» Source text:
-- -- --
Whilst I am there to get the images that I need, I have to be mindful of other people. First up, the artists themselves. When you are shooting backstage you have to know when to stop shooting. It’s fine taking a couple of shots of the lead singer choosing an outfit for the night, but it’s not fine to just stand there for five minutes hovering over them like a wasp.

Then there is the audience. By blocking their view, you are devaluing the experience of someone who has paid to be there. You have to be respectful and I always try and ask first. If I am about to briefly obstruct their view, then I’ll always turn around, apologise and say “thanks”. A little courtesy goes a long way.

As for other photographers, if I am on the whole tour, I won’t go in to the pit for the first three songs. Press photographers only have these three songs to get the best possible shots they can, so it isn’t fair for me to be an extra body in the pit. Instead I try and I use those three songs as a creative opportunity to find a unique spot in that venue.

GETTING THE SHOT 

So, what makes an image that I am genuinely excited about? Essentially any that portray the energy at the gig. I am looking for ways to show the energy in the room. Often that can mean shooting through the crowd, after all, without the crowd it could just be a shot from a production rehearsal. There aren’t rules to this, it’s about looking through the viewfinder and just knowing what feels right. It becomes instinct the more you do it.

CAMERA AND LENSES - WHAT TO USE AND WHEN

I always have two cameras around my neck, the Sony α7R III and the α7S II. I will take a lot of my images on the α7R III. It’s 42.2 mega-pixel sensor gives me detailed images and it is very good in low light. However, when the light is very low, I use the α7S II. It has a lower resolution sensor, but I can shoot at high sensitivity without introducing lots of image noise. 

Accompanying these are four lenses - the 24-70mm f/2.8 GM lens, which is usually mounted to one of the cameras, and then I will have the 85mm f/1.4 GM lens or 70-200mm f/2.8 GM lens on the other. Tucked away in my bag will be the 12-24mm f/4 G lens for super wide-angle shots. These lenses cover everything that I need to shoot a gig.

If I am shooting a single concert, rather than a tour, the 24-70mm f/2.8 GM lens is a great lens for me to have mounted on my camera. I can shoot the whole night with just that lens. However, when I am shooting a tour, and already have a few nights worth of images, I will sometimes use just the 85mm f/1.4 lens. Limiting yourself to just a single lens is interesting as you start focusing on details and looking for more creative types of shot.
-- -- --
» Listing:
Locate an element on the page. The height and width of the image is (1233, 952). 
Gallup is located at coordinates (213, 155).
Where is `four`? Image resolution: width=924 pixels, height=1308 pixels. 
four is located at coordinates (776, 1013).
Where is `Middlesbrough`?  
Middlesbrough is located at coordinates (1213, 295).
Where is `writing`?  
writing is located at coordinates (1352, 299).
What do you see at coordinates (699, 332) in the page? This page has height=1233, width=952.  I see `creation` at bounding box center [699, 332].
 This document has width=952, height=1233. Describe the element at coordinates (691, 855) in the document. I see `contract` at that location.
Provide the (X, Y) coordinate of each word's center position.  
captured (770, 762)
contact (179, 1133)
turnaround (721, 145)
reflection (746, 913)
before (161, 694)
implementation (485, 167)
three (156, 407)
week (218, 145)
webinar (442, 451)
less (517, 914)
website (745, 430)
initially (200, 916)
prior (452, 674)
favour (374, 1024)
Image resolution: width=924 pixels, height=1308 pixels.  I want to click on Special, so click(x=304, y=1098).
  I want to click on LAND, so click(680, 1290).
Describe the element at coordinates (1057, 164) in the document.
-- -- --
» Parts of the exercise:
**A)** In the concert photography text, which camera does the writer switch to when the light is very low?
**B)** Please continue the concert photography text from its final sentence.

» Task answers:
**A)** The Sony α7S II.

**B)**
The 85mm f/1.4 GM lens is great in a venue with less light. I have recently fallen in love with Eye-AF of the α7R III, especially when using the 85mm GM lens wide open at f/1.4. The new update means that it is always looking for an eye, so I get all the shots of a singer in focus, rather than on their eyelashes or nose, or the microphone in front of their face. It’s a total game changer.

FOCUSING 

I switch between using autofocus and manually focusing. Using manual focus is a creative choice. For example, I may want the guitar strings to be pin-sharp, and have the easily identifiable blur of the lead singer in the background. To help do this, I take full advantage of the Focus Peaking feature, which also helps when I am using older manual vintage lenses. I also set a custom button to activate and magnify the image. I can punch in live to the image and check focus, which is important when you have the high resolution of the α7R III.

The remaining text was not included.